La danse du loup
Foulques de Montfort devait s’y entretenir avec un cardinal de l’entourage du pape, avais-je ouï suite à quelque indiscrétion.
Autant dire que nous ne serions pas de retour avant une année entière ! Si tout se passait bien. Et il s’était déjà écoulé une année depuis la défaite de Bergerac, la bien triste bataille d’Auberoche et la prise du Mont-de-Domme, sans que je parvinsse à situer où résidait la famille de Guirande.
Nous avions appris qu’une immense armée commandée par le roi Philippe en personne avait été écrasée à Crécy par une modeste armée aux ordres du roi d’Angleterre et de son jeune fils Édouard de Woodstock, le prince de Galles, à six jours des calendes d’août, l’été dernier, le 26 juillet 1346. Peu de temps après qu’un capitaine du comte de Derby eût investi la bastide royale du Mont-de-Domme. Par trahison.
Le roi de France, blessé, avait pu s’enfuir et trouver refuge dans un château voisin. Jean de Luxembourg, roi de Bohème, bien qu’aveugle, avait exigé des chevaliers de sa suite qu’ils l’arment pour participer au combat.
Il y avait laissé la vie, ainsi que plusieurs milliers d’autres chevaliers, écuyers et arbalétriers génois. Ceux qui n’avaient pas été occis par les vagues successives de dizaines de milliers de flèches tirées par les archers gallois (elles pleuvaient, paraît-il, sur eux “comme neige par temps d’hiver”) étaient désarçonnés par les coutiliers godons qui tranchaient les membres des chevaux ou les jarrets des combattants à l’aide de leurs terribles guisarmes. Avant de les achever à terre, au défaut de la cuirasse. L’armée anglaise n’entendait pas s’encombrer de prisonniers.
Dès que le baron avait eu connaissance de cet immense désastre, il avait consigné l’ensemble de la garnison dans la forteresse pour parer au risque d’un siège anglais. J’avais dû me résigner, bon gré mal gré, à suspendre mes recherches sur l’amour de mon cœur, jusqu’à ce jour d’automne où nous avions quitté notre beau pays par une triste et pluvieuse journée de l’an de grâce 1346.
Nous avions chevauché pendant près de trois semaines avant d’atteindre une autre bastide royale, celle d’Aigues-Mortes, dont les rois Philippe le Hardi et Philippe le Bel avaient achevé les fortifications au siècle précédent.

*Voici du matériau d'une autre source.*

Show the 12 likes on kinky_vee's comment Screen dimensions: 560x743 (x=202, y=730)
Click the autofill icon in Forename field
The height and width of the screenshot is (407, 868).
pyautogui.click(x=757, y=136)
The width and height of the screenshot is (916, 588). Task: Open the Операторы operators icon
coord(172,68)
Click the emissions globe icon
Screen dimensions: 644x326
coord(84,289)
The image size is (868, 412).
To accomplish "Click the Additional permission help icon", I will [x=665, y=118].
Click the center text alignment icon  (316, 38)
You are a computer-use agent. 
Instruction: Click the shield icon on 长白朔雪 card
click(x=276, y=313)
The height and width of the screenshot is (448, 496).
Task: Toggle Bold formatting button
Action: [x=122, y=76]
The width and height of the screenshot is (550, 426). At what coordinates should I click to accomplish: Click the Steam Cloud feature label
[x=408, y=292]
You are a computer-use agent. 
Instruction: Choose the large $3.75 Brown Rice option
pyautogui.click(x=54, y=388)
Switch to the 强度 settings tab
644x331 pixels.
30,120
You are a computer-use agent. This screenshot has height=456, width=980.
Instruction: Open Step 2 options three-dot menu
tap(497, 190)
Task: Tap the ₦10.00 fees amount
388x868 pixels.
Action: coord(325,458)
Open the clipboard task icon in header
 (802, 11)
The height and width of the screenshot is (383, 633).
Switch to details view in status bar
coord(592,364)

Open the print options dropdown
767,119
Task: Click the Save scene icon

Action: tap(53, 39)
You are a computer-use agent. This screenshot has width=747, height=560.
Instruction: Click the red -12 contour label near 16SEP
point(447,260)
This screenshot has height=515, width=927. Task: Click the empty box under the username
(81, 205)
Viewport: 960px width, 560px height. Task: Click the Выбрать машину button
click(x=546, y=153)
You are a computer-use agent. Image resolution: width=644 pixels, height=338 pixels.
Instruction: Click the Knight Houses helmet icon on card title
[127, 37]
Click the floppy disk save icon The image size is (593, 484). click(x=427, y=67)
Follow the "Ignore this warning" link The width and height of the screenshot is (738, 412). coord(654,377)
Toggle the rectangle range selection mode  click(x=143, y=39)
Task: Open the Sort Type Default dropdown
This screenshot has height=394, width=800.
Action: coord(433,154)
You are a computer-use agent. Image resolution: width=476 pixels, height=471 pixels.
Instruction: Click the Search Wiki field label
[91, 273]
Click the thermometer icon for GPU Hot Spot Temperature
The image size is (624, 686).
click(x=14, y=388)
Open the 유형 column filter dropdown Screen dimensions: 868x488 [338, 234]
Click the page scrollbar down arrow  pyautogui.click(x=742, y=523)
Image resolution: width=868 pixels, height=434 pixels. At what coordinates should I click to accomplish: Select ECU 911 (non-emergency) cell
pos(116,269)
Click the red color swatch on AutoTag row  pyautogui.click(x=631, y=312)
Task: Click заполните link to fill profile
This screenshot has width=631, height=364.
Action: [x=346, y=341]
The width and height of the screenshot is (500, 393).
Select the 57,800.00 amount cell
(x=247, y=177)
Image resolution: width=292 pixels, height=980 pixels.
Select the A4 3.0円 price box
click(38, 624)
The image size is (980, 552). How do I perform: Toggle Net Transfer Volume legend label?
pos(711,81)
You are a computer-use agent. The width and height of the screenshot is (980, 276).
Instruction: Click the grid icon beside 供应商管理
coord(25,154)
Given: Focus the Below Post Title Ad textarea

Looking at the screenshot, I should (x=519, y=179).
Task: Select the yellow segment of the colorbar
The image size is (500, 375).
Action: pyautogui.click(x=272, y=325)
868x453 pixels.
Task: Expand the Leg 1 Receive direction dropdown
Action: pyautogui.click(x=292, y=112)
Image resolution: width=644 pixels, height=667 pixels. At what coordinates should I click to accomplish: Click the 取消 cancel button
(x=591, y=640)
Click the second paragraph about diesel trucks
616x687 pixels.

Feu notre roi saint Louis, leur grand-père et père, avait assaini une partie des marécages pour y construire un port à vocation militaire et marchande où les croisés avaient appareillé pour les Lieux saints.
Nous avions franchi la rivière du Lot, moyennant péage, par le pont Valentré, à Cahors, avant de descendre sur Montpellier en passant par Toulouse, la majestueuse capitale des pays d’oc, et l’impressionnante citadelle de Carcassonne.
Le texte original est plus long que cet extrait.